[START Document section]

System Architecture

IVLE is a complex piece of software that integrates closely with the underlying system. It can be considered part web service and part local system daemon. Due to the implementation of these parts it is tied to Apache Web Server (mainly due to the use of mod_python) and Linux.

Dispatch

IVLE uses mod_python to allow Python scripts to be called from Apache. We register the ivle.dispatch module as the PythonHandler in the associated VirtualHost, allowing us to intercept all HTTP requests to the web server.

The ivle.dispatch module is responsible for mapping requests from the client to the correct application plugin. Plugins can be specified by placing a *.conf file into the /etc/ivle/plugins.d/ directory containing lines of the form [plugin_module#classname].

In future, this may be ported to a WSGI (PEP 333) based dispatch to allow IVLE to be run on web servers other than Apache.

Templating

IVLE uses the Genshi XHTML template system to generate all HTML pages. We have an inheritance-based “views” system. BaseView is a class from which all views derive.

[END Document section]

What you need to do:
- 1) Answer these about the IVLE architecture text:
(a) Which module is registered as the PythonHandler in the VirtualHost?
(b) In which directory are plugin *.conf files placed?
(c) What template system generates all HTML pages?
- 2) Can you output, word for word, the part of the IVLE architecture text that opens with the words containing "The ivle.dispatch module is" and closes with "all views derive."?
The listing that follows has no connection to the IVLE architecture text.

[START Data lines]

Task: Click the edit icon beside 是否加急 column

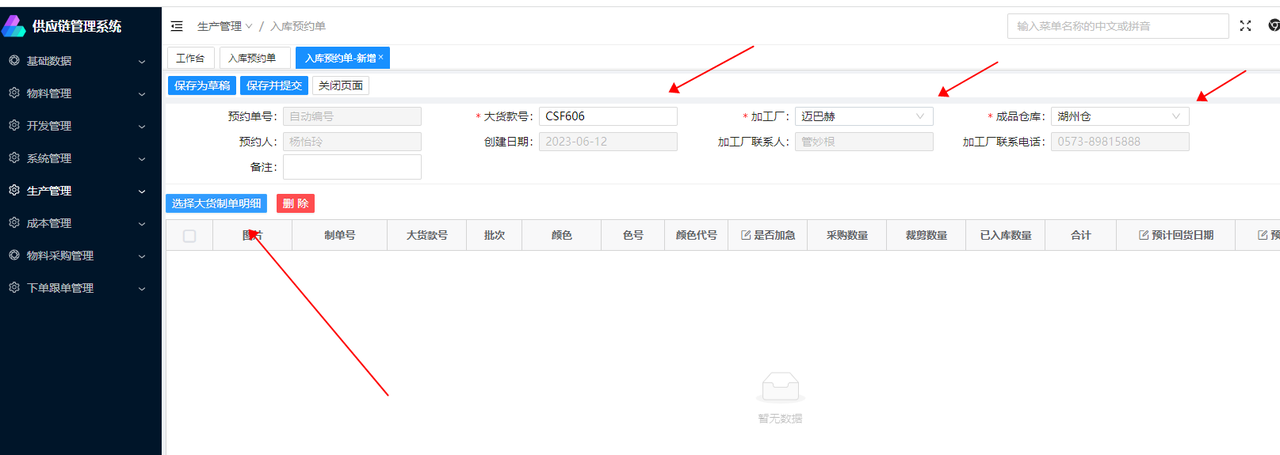Action: (x=745, y=236)
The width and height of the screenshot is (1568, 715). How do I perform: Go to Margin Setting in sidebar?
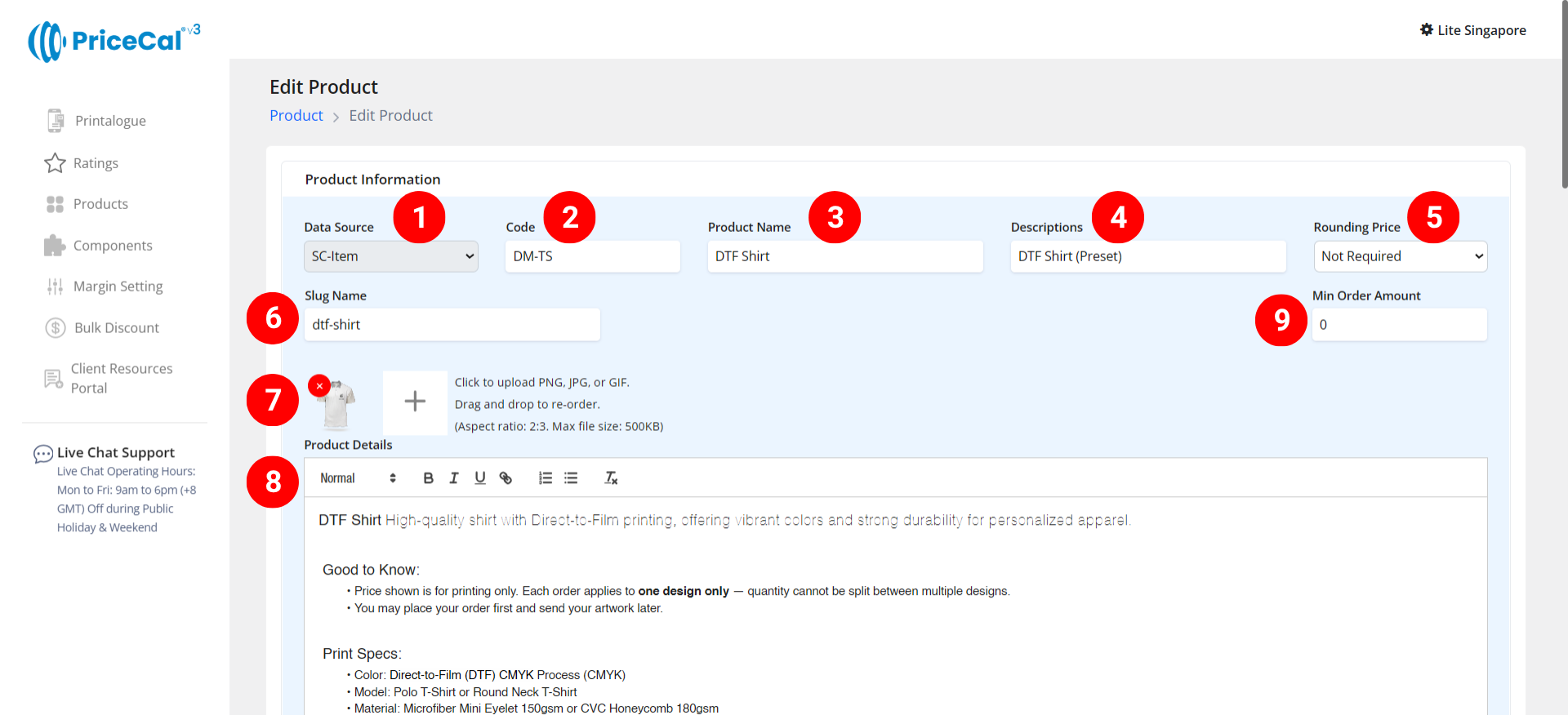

[END Data lines]

Answers below:
- 1)
(a) ivle.dispatch
(b) /etc/ivle/plugins.d/
(c) The Genshi XHTML template system

- 2)
The ivle.dispatch module is responsible for mapping requests from the client to the correct application plugin. Plugins can be specified by placing a *.conf file into the /etc/ivle/plugins.d/ directory containing lines of the form [plugin_module#classname].

In future, this may be ported to a WSGI (PEP 333) based dispatch to allow IVLE to be run on web servers other than Apache.

Templating

IVLE uses the Genshi XHTML template system to generate all HTML pages. We have an inheritance-based “views” system. BaseView is a class from which all views derive.